Abundant transgene expression upon systemic AAV9 vector application can also be found in the skeletal muscle. Therefore transgene suppression in this tissue is necessary to further enhance the cardio-specificity of AAV vector-mediated gene transfer. According to the guidelines for microRNA selection (see above), only miR206 fulfills the major requirements of microRNA-mediated repression: It is highly expressed in the skeletal muscle and absent in the heart. However, we found that a transgene containing miR-206TS was strongly suppressed in both the skeletal muscle and heart of mice following systemic application of AAV9 vector. The reason for this is binding of the miR-1, which shows high sequence homology to miR-206 and is highly expressed in heart tissue. By introducing single nucleotide substitutions into the seed region of the microRNA/miR-206TS duplex, we generated mutated miR-206TS that became resistant to miR-1 regulation but remained fully sensitive to miR-206[61] (Figure 3).
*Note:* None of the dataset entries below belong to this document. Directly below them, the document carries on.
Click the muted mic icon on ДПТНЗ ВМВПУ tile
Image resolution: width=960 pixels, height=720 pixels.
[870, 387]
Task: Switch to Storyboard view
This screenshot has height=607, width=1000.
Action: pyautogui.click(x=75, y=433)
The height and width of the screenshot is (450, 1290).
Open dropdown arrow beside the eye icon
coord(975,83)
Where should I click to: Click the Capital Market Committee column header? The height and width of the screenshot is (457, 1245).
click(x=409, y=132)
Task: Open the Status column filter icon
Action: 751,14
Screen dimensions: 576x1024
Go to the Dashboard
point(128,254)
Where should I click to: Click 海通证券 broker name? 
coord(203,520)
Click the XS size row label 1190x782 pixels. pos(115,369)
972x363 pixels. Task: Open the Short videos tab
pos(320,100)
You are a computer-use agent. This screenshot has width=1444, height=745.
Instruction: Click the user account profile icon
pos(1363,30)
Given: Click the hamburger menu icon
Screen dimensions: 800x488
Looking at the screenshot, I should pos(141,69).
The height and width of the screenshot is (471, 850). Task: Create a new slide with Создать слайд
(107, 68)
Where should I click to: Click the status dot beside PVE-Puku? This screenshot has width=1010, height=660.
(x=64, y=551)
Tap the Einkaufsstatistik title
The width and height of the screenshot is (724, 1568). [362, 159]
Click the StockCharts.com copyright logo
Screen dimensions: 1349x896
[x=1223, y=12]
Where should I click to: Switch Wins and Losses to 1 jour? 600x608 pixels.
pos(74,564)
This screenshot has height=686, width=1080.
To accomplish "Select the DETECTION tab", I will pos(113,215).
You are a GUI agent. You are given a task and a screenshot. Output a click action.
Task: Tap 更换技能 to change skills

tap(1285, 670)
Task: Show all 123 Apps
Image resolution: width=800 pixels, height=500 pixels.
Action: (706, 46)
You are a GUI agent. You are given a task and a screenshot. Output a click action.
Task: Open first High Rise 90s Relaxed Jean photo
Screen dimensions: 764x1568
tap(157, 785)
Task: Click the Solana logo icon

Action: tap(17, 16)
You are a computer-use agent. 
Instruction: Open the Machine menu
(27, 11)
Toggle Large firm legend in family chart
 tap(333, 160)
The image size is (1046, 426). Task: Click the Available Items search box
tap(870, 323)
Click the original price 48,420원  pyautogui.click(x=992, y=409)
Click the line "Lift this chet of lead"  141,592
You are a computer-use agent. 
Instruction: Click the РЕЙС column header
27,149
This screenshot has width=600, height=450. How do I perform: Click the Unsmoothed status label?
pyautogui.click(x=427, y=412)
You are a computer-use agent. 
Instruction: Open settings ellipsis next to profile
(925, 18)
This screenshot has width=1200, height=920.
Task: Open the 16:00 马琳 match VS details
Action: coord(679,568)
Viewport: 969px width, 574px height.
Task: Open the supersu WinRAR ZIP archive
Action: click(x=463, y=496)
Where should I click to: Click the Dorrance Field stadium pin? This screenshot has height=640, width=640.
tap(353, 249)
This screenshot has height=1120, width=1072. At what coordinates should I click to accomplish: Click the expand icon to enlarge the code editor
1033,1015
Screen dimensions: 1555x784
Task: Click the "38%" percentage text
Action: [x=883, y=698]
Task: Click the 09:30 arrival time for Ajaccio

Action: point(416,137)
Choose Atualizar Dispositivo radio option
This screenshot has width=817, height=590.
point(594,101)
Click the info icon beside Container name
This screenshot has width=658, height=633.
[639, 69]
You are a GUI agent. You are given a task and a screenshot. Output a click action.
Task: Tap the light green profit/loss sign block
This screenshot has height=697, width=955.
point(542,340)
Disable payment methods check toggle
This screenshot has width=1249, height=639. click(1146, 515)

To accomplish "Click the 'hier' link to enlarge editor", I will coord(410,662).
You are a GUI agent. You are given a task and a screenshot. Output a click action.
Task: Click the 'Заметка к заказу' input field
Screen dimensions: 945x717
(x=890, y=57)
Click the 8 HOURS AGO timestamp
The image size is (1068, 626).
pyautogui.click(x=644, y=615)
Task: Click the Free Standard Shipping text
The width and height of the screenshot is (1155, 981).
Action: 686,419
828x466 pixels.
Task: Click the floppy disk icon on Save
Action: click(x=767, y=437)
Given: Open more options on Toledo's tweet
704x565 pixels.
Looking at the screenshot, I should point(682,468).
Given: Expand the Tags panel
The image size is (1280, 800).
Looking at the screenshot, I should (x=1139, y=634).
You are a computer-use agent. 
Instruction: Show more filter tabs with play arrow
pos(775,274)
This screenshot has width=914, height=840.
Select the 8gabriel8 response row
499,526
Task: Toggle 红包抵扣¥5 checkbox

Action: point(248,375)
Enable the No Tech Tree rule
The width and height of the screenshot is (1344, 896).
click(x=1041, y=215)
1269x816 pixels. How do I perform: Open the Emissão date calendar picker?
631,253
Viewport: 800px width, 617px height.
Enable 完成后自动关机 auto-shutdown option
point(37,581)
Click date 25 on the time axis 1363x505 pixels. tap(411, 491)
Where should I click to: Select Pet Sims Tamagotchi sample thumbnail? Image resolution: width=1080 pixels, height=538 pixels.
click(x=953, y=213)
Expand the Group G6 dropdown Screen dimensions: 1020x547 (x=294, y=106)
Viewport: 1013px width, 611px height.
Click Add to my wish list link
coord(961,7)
This was a result of compensatory effects induced by perfect complementarity of the 3’ portion of miR206 to mutated miR206TS. In vivo transgene expression of AAV9 vectors bearing mutated miR206TS and miR122TS was strongly suppressed in both skeletal muscle and the liver, whereas expression in heart remained unaffected[61]. Interestingly, contrary to the generally applicable concept of miR-TS recognition and repression by microRNAs, we observed that insertion of single nucleotide mutations within miR206TS can even enhance miR206-mediated transgene repression. Although the underlying mechanism remains to be elucidated, we observed similar results for miR122TS repression but not for other modified miR-TS (data not published).

Figure 3
Figure 3 Sequence alignment of murine miR-206, miR-1 and mutated miR-206TS, referred to as m206TS-3G. The last of these sequences contains a C to G transition compared to miR-206TS at microRNA nucleotide position 3. Vertical dashes, Watson-Crick pairing; dots, mismatches; green boxed capital letters, seed region. Potential cleavage site of AGO2 between nucleotide 10 and 11 is boxed in red. The center of the potential 3’ compensatory microRNA binding is boxed in blue. Nucleotide positions are numbered according to microRNA sequence. ORF: Open reading frame; AGO: Argonaute.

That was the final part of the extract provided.